RECORDS SHOWN:
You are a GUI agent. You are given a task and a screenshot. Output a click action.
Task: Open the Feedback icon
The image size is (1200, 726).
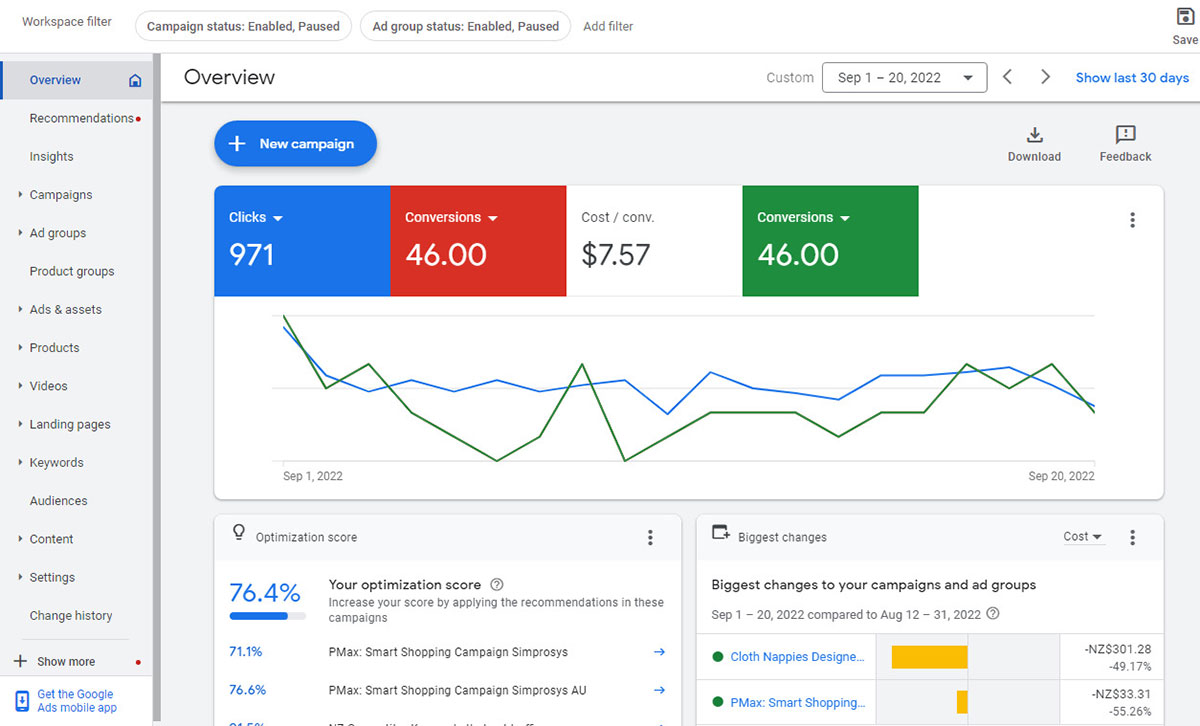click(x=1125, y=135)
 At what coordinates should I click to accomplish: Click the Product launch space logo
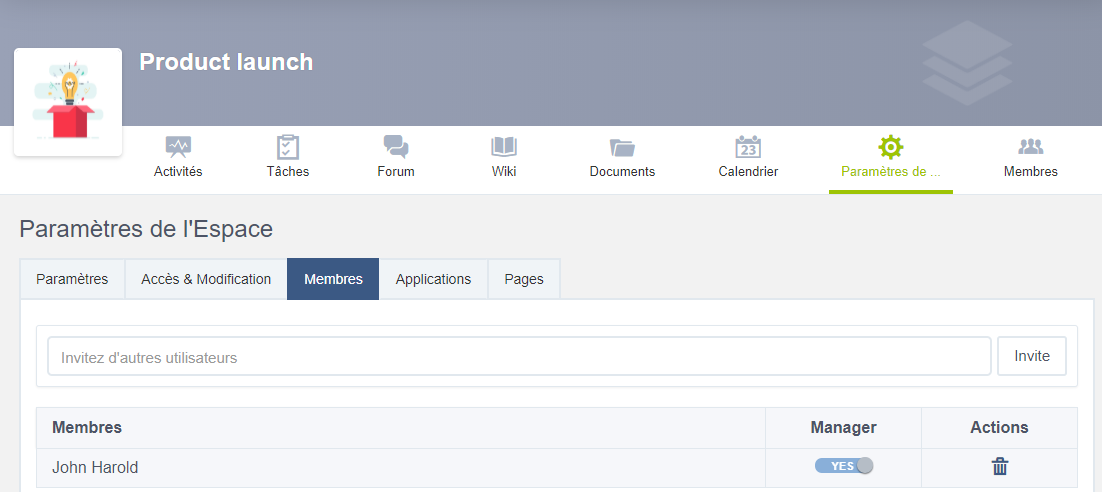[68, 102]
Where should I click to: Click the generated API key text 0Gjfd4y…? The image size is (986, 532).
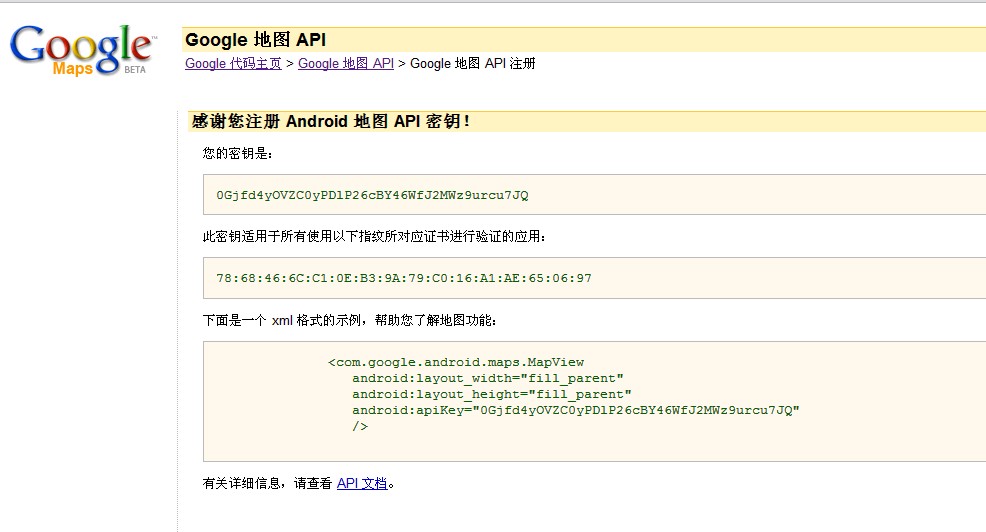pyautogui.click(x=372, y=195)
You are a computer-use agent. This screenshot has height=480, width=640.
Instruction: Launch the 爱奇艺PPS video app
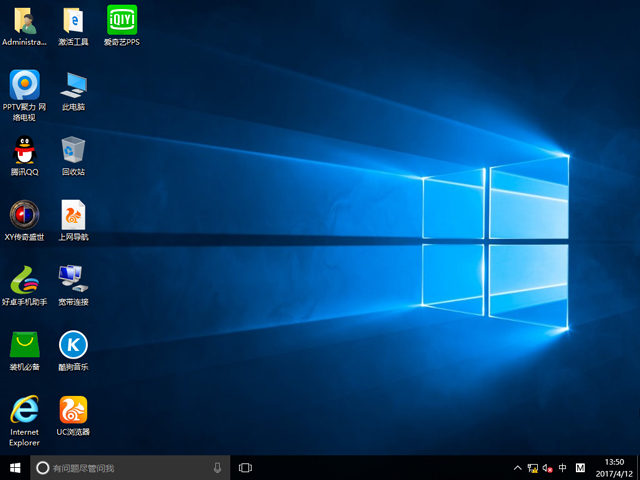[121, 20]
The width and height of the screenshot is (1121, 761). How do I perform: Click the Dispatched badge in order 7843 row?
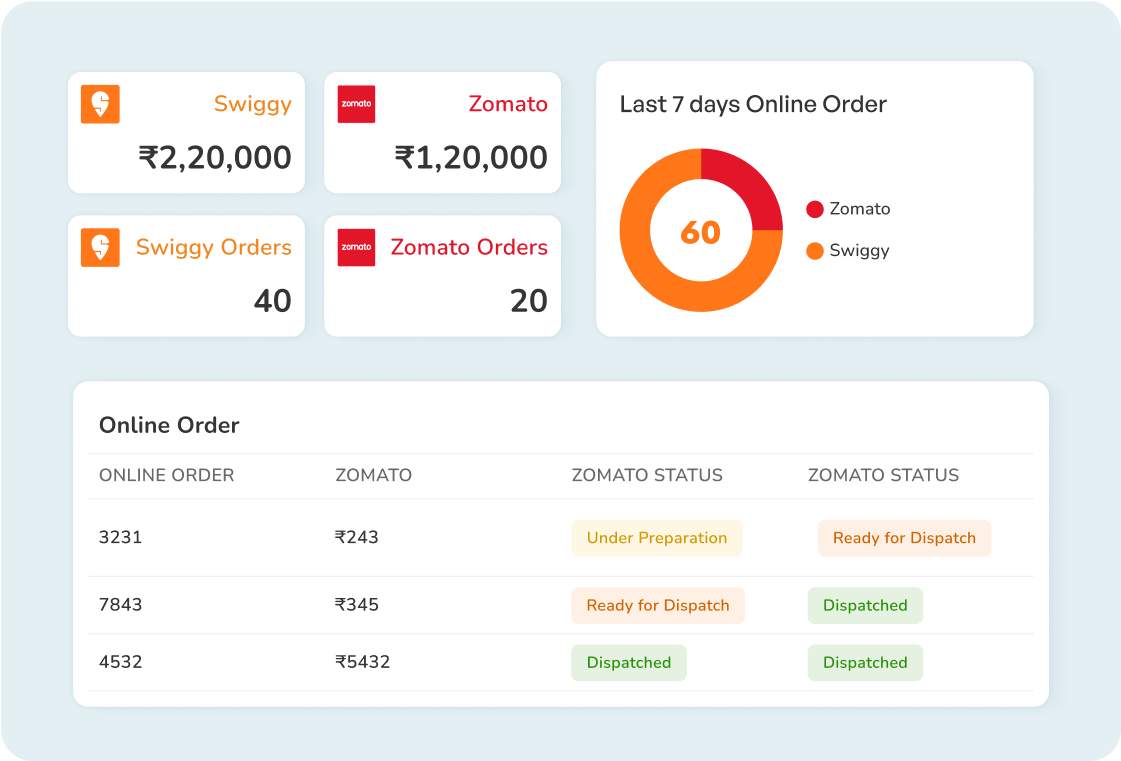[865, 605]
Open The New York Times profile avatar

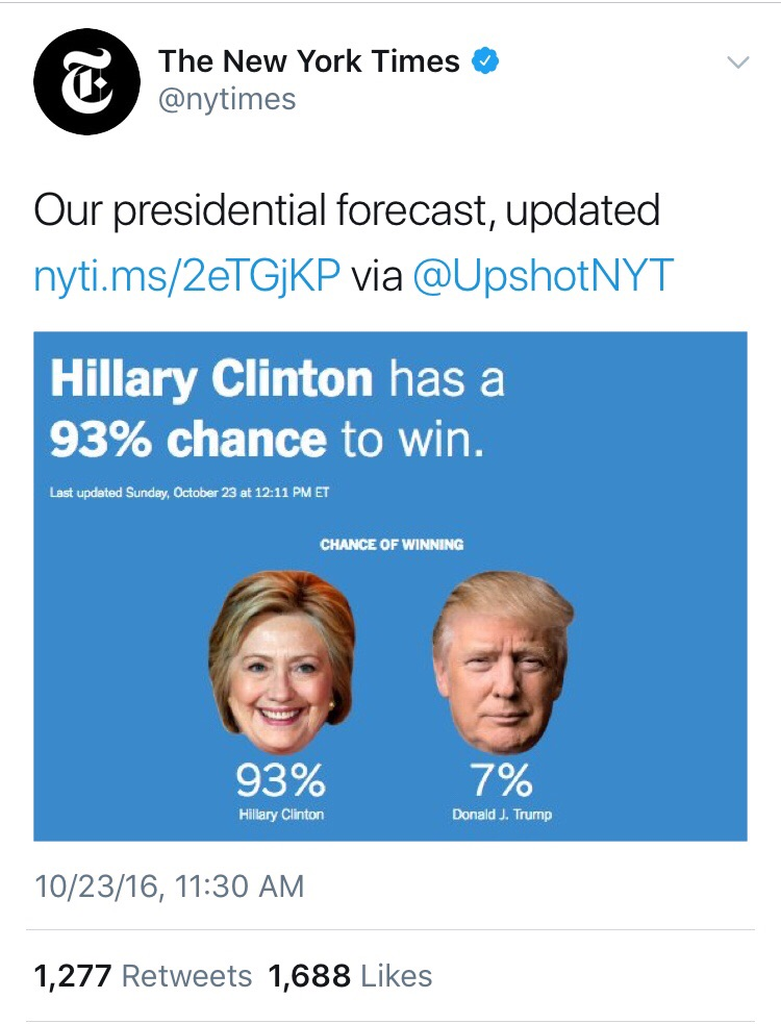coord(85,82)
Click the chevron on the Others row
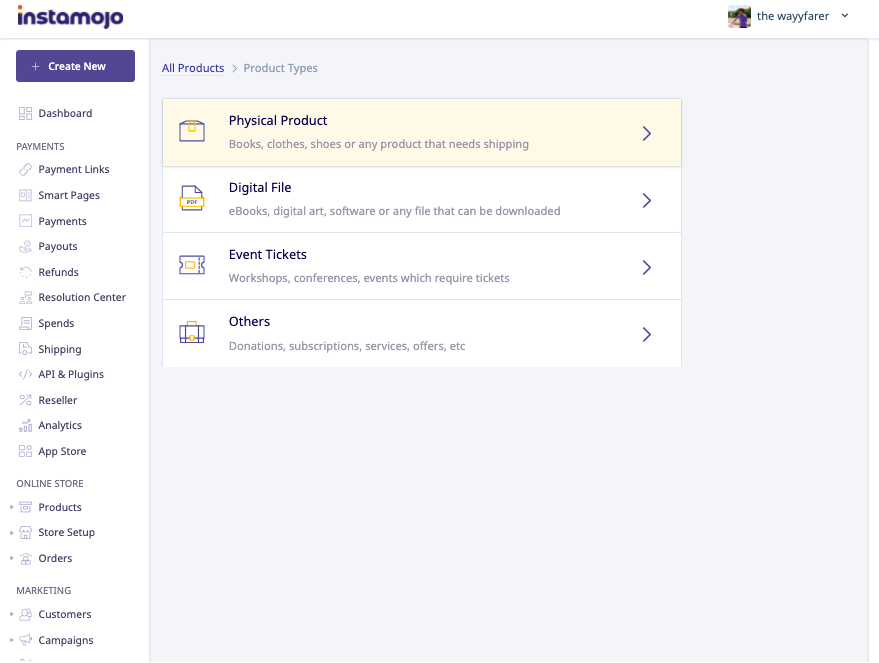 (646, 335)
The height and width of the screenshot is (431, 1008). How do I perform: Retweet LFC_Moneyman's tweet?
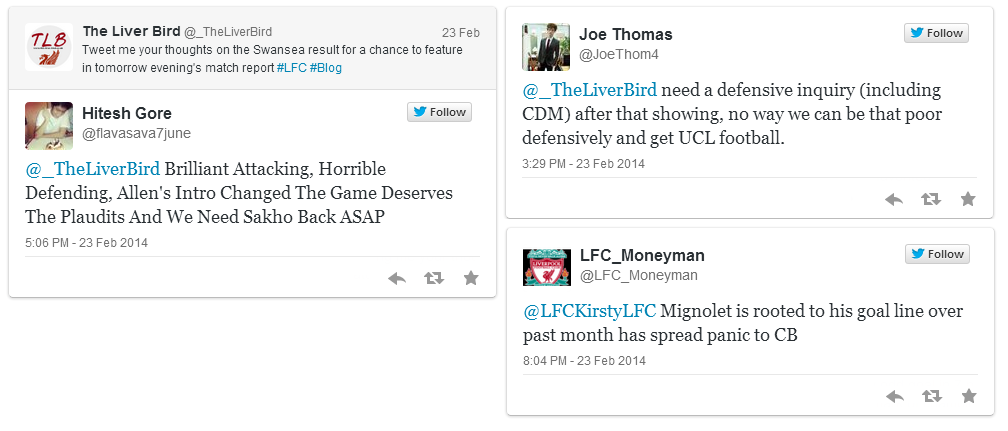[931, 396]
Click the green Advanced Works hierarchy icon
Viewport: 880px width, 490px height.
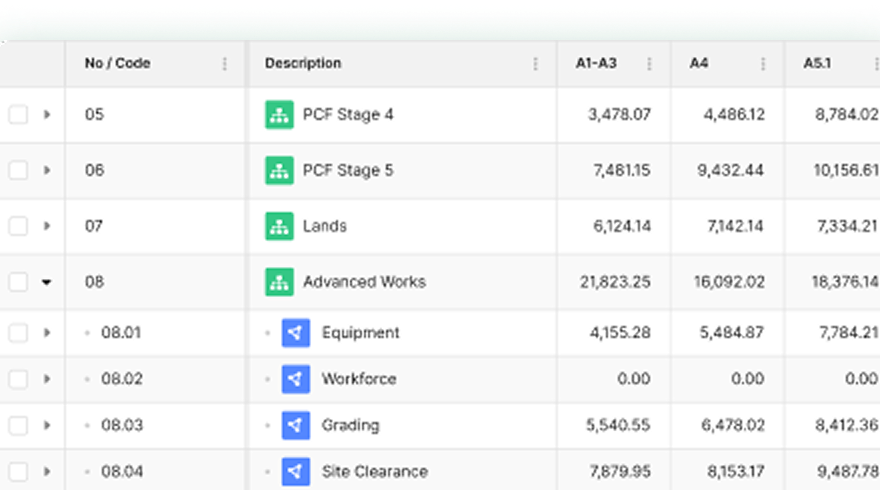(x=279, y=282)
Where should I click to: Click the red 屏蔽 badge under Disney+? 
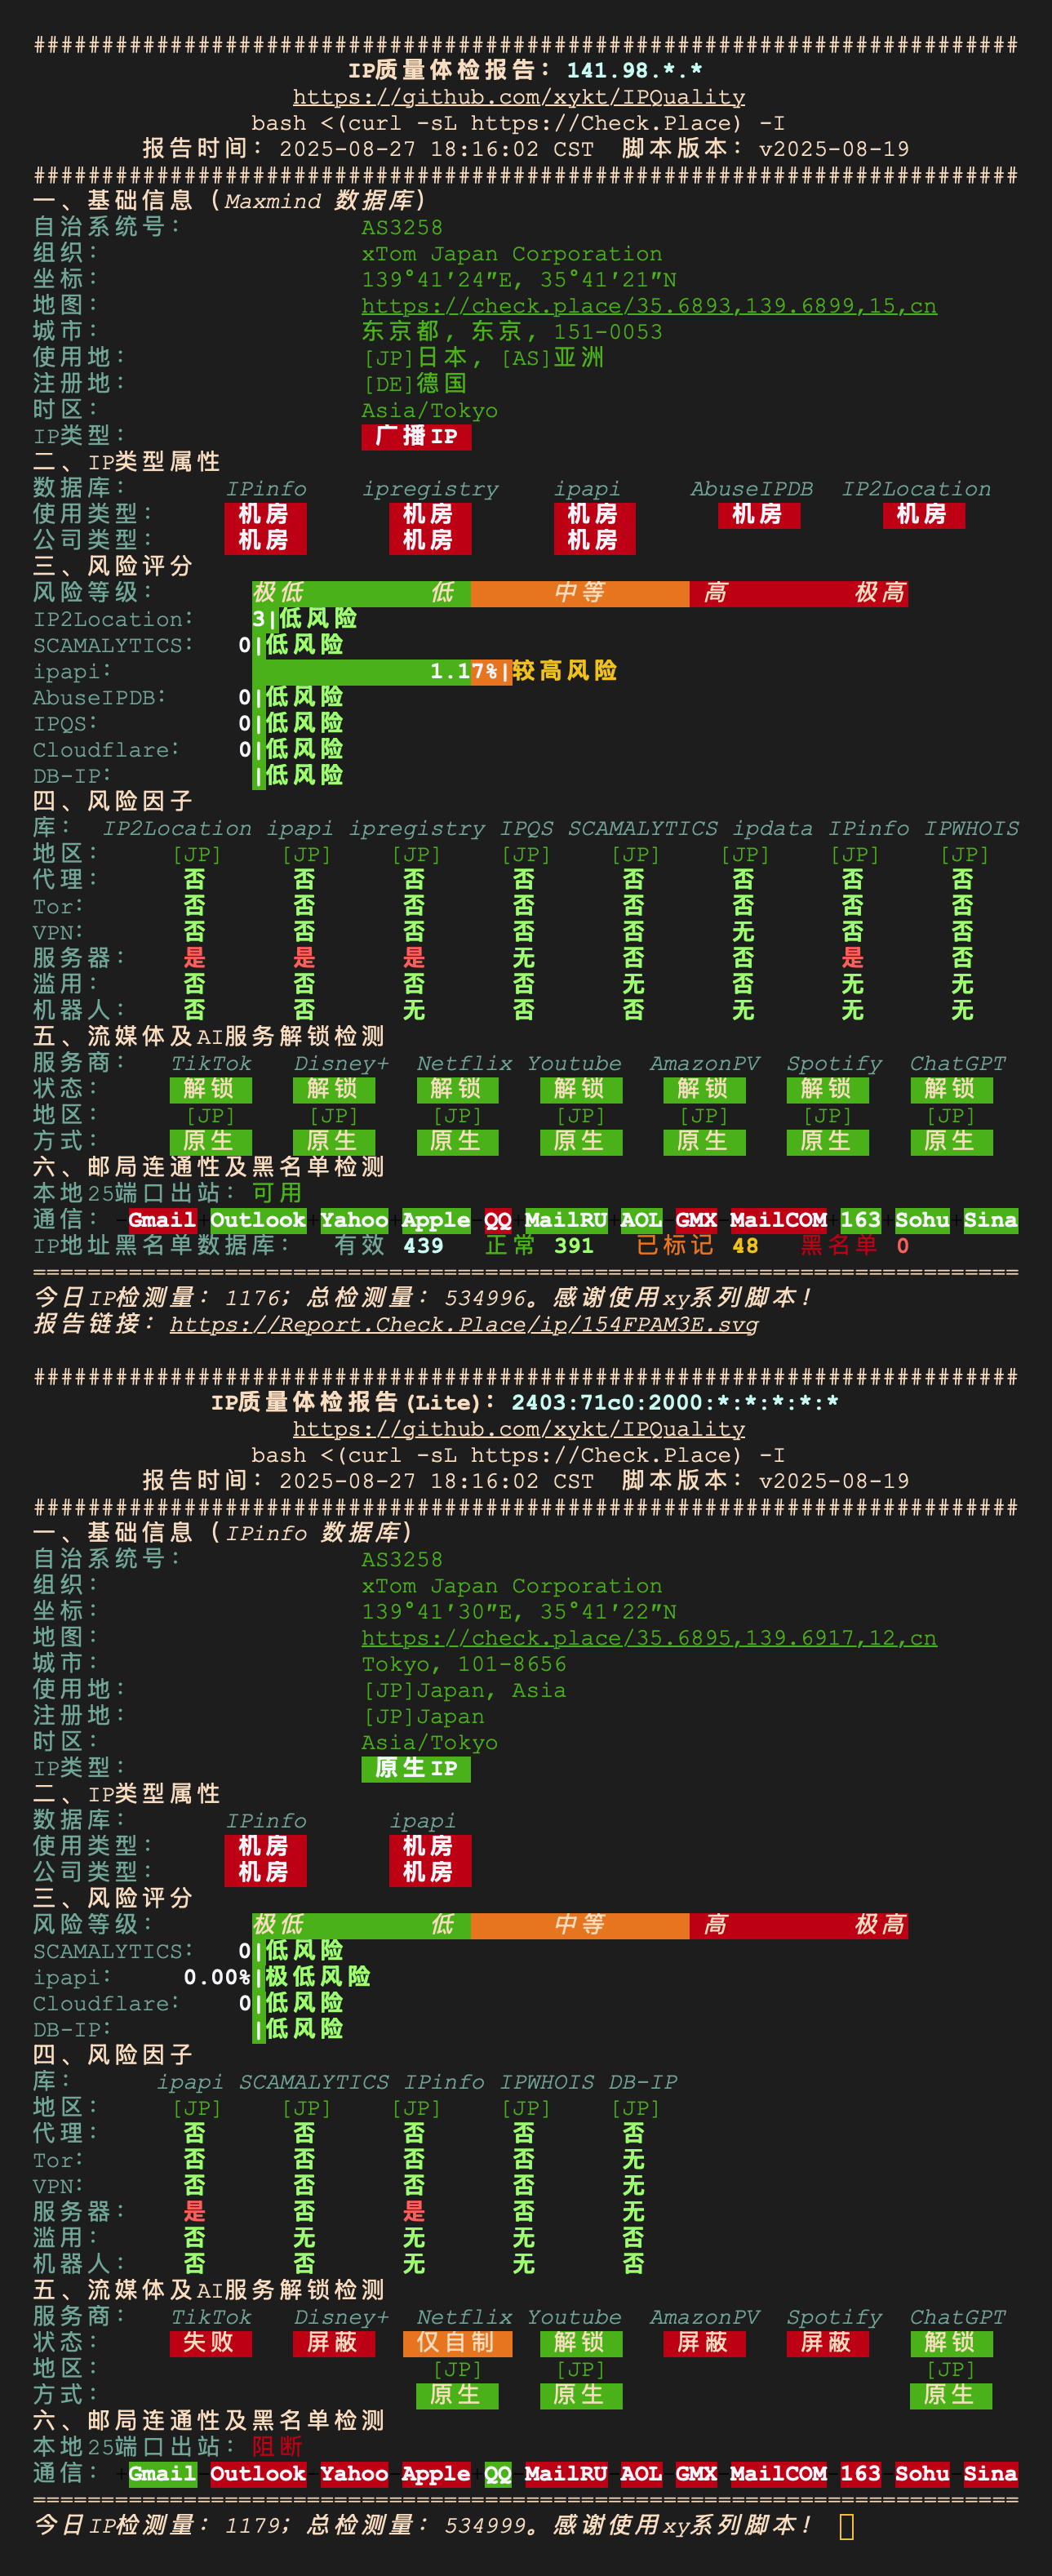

REQUIRED ACTION: Every line of the listing above is to be repeated exactly, with its pictures left out.

REPLY:
You are a GUI agent. You are given a task and a screenshot. Output a click action.
Task: Open the Feedback icon
The image size is (1200, 726).
click(x=1125, y=135)
 At what coordinates should I click to accomplish: Click the Product launch space logo
[68, 102]
Where should I click to: Click the generated API key text 0Gjfd4y…? The image size is (986, 532).
pyautogui.click(x=372, y=195)
You are a computer-use agent. This screenshot has height=480, width=640.
Instruction: Launch the 爱奇艺PPS video app
[121, 20]
The width and height of the screenshot is (1121, 761). How do I perform: Click the Dispatched badge in order 7843 row?
[865, 605]
Open The New York Times profile avatar

coord(85,82)
Click the chevron on the Others row
 (646, 335)
The height and width of the screenshot is (431, 1008). How do I perform: Retweet LFC_Moneyman's tweet?
[931, 396]
Click the green Advanced Works hierarchy icon
Viewport: 880px width, 490px height.
(x=279, y=282)
Where should I click to: Click the red 屏蔽 badge under Disney+? 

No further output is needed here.